NEW YORK (CNNfn) - More companies announced plans to take advantage of relaxed share repurchase rules after the bell Monday, while a Southwest Airlines executive endeavored to reassure investors.
Southwest Airlines (LUV: down $4.12 to $13.00, Research, Estimates), the No. 7 U.S. carrier, said it had no plans to lay off employees even though it is considering a number of other options to deal with the unprecedented financial crisis facing the airline industry.
The airline had a long-standing line of credit totaling $475 million that it tapped last week, in addition to $1 billion cash on hand at the end of the second quarter, Gary Kelly, its chief financial officer, said in an interview.
Among financing options are sale and leaseback transactions for its owned aircraft, issuing Enhanced Equipment Trust Certificates and senior unsecured debt, Kelly said.
Energy company Reliant Resources (RRI: Research, Estimates) said it is evaluating strategic alternatives for its European power generating assets, including a possible sale of its Dutch assets.
Reliant Executive Vice President Robert W. Harvey said in a statement that Reliant has been contacted by a number of parties interested in the assets.
Hewlett-Packard (HWP: Research, Estimates) said it has resumed a $1.8 billion stock buyback program suspended after its merger agreement with Compaq (CPQ: Research, Estimates), while Applied Micro Circuits (AMCC: Research, Estimates) approved a $200 million share repurchase plan.
Yahoo! (YHOO: Research, Estimates) said it repurchased about 4.96 million common shares of from its largest shareholder, Softbank America, in a private transaction valued at $55 million.
Visx (EYE: Research, Estimates), the leading maker of eyesight correction lasers, warned its third-quarter earnings will fall short of estimates amid continued economic weakness.
Visx said it now expects earnings per share in the range of 6 cents to 8 cents for the quarter ending September 30. Wall Street analysts on average expected the company to earn 18 cents in the quarter, according to First Call.
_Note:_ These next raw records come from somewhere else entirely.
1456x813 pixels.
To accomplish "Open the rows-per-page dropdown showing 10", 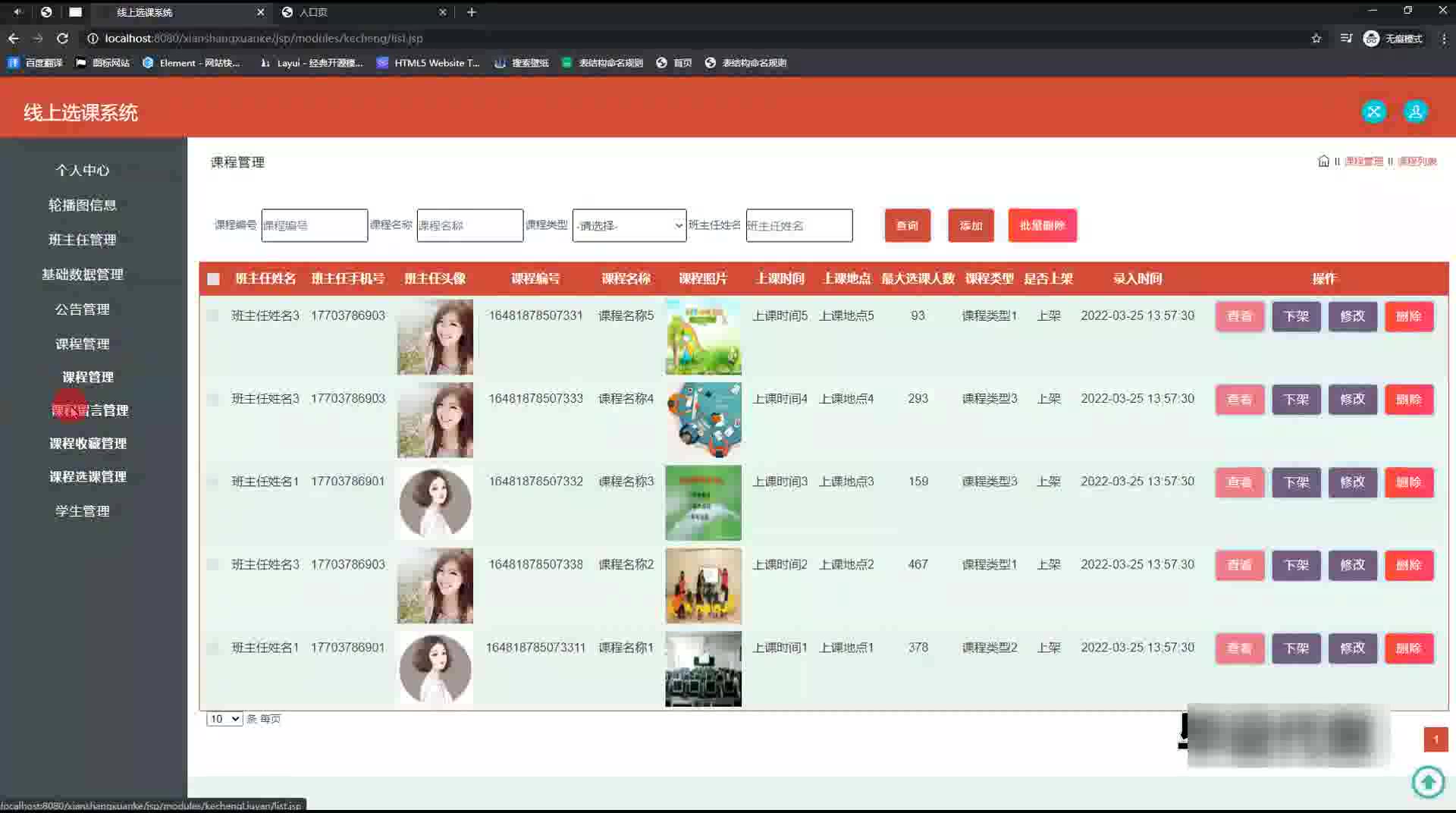I will click(x=224, y=719).
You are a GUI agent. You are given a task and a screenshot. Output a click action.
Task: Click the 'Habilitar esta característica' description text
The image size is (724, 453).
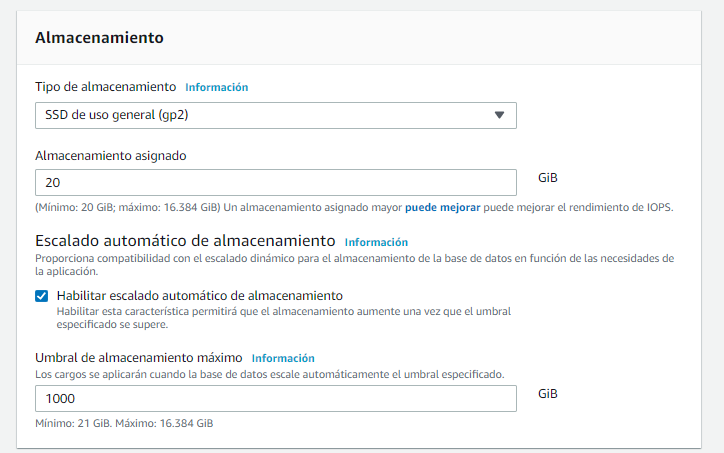pos(284,318)
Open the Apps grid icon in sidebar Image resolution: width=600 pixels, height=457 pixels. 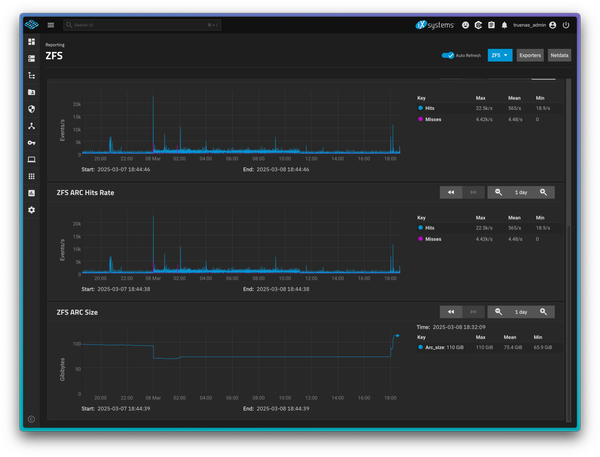tap(31, 176)
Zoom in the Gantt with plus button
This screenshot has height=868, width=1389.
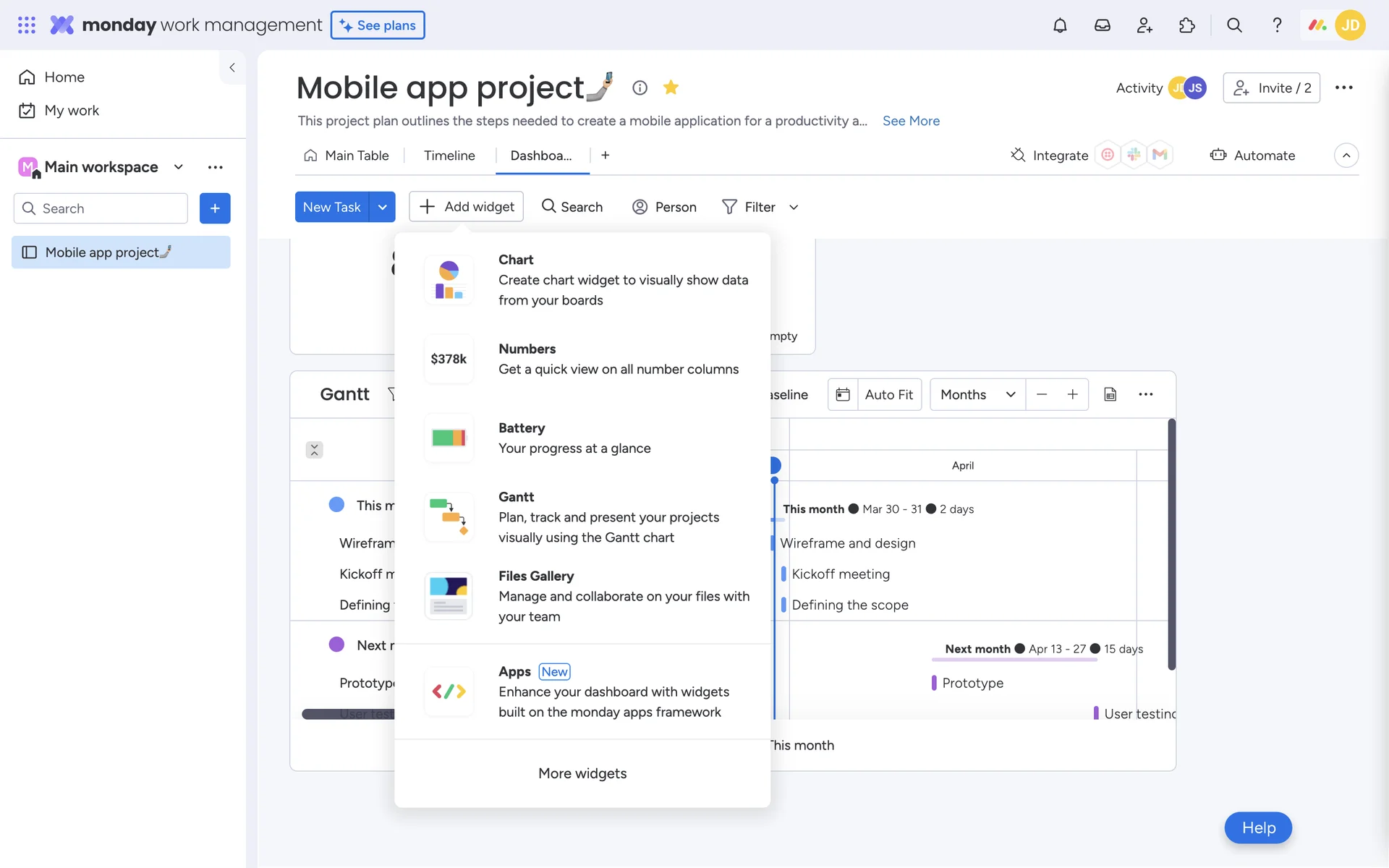point(1072,394)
Oil drilling company ENSCO International (ESV: Research, Estimates) warned that its third and fourth-quarter earnings would fall short of estimates due to a decline in drilling activity in the Gulf of Mexico.
The Dallas-based company said it expects to post a profit of between 38 and 42 cents per share for the September quarter. Fourth quarter earnings are expected to fall between 25 and 30 cents per share.
For the third quarter, Wall street analysts had been expecting the company to earn 45 cents per share, according to First Call. Estimates for the fourth quarter were for 41 cents per share.
Pizza chain Papa John's International (PZZA: Research, Estimates) said sales rose 0.5 percent at restaurants open at least a year systemwide in August, and the company expects third-quarter earnings per share to be near the middle of a previously announced range.
Papa John's said in July that it expected earnings per share to be at or near the lower end of previously forecasted ranges of 42 cents-to-49 cents for the third quarter and 51 cents-to-58 cents for the fourth quarter due to higher cheese and utility costs and a very competitive marketing and promotional environment during the second half of 2001.